=== Dataset excerpts ===
-*-

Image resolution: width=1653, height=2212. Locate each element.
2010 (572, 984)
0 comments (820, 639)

-*-

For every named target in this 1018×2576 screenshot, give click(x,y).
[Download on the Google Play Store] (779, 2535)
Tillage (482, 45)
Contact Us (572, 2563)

-*-

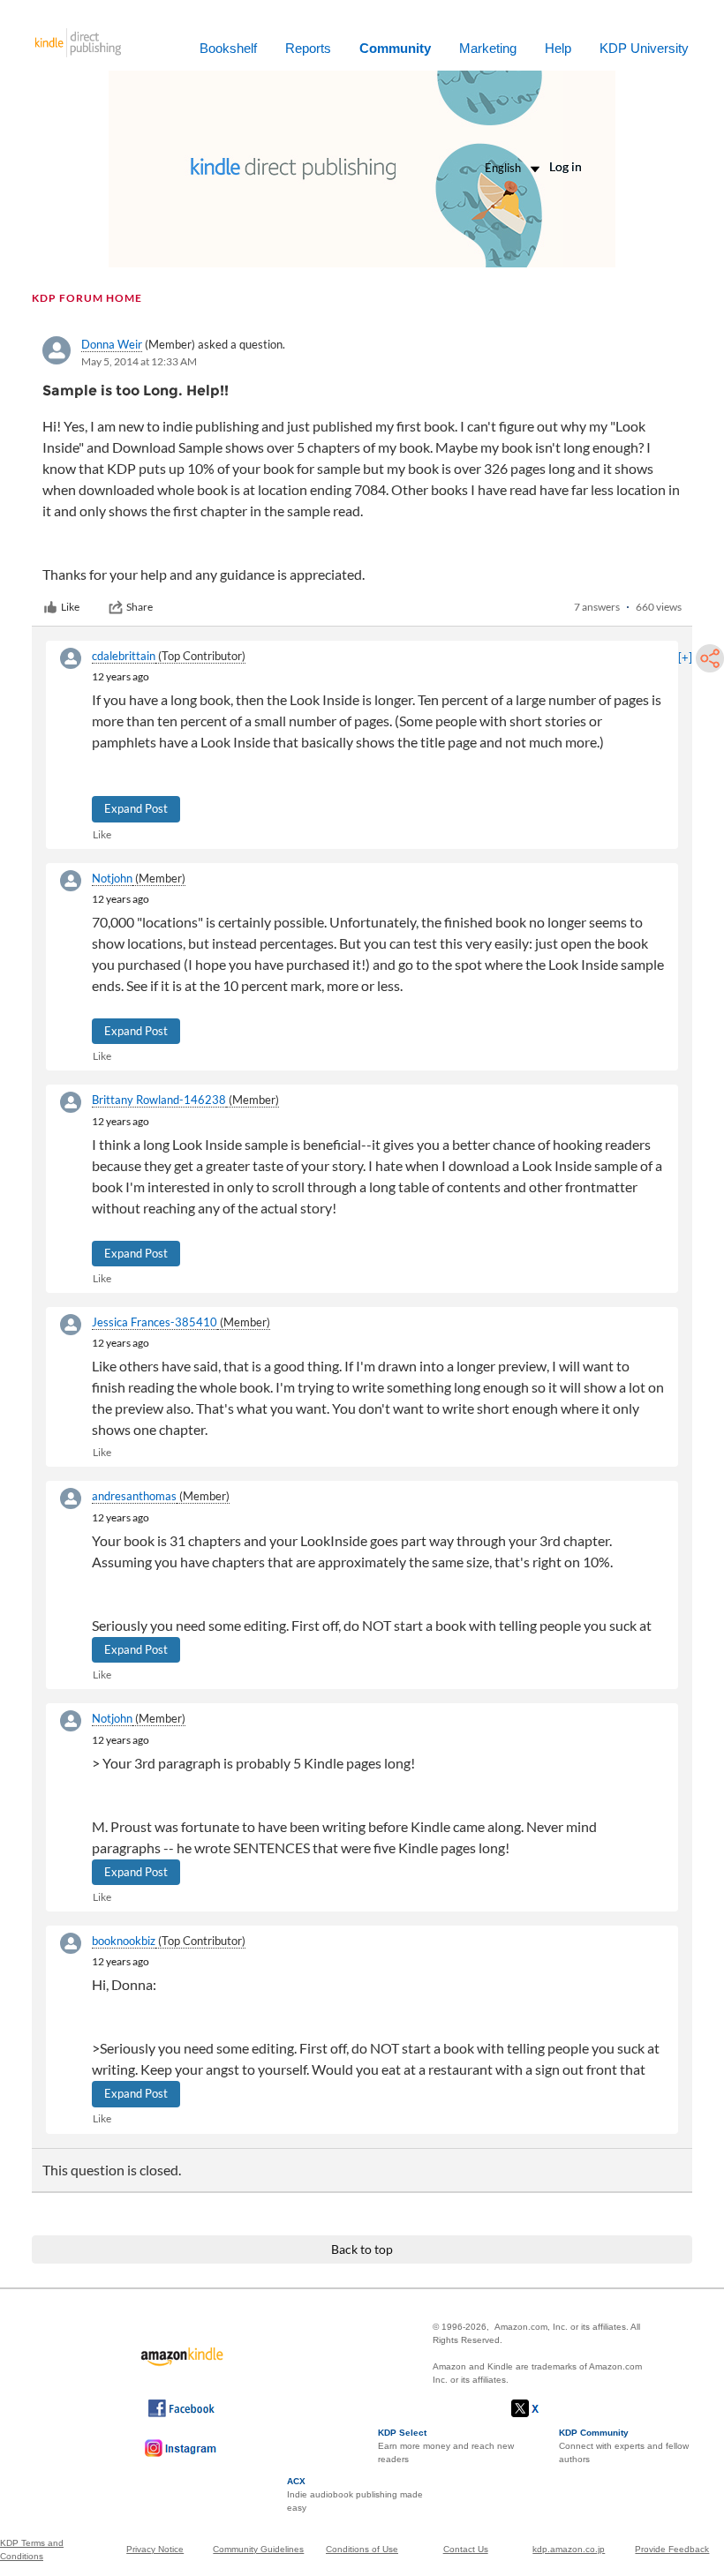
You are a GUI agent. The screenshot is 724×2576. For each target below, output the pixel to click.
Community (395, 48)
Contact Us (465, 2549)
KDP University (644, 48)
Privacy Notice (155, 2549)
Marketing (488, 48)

-*-

Copy out the lines above exactly, beginning at the one that contains "Image resolution: width=1653, height=2212." and ending at the one that contains "0 comments (820, 639)".

=== Task response ===
Image resolution: width=1653, height=2212. Locate each element.
2010 (572, 984)
0 comments (820, 639)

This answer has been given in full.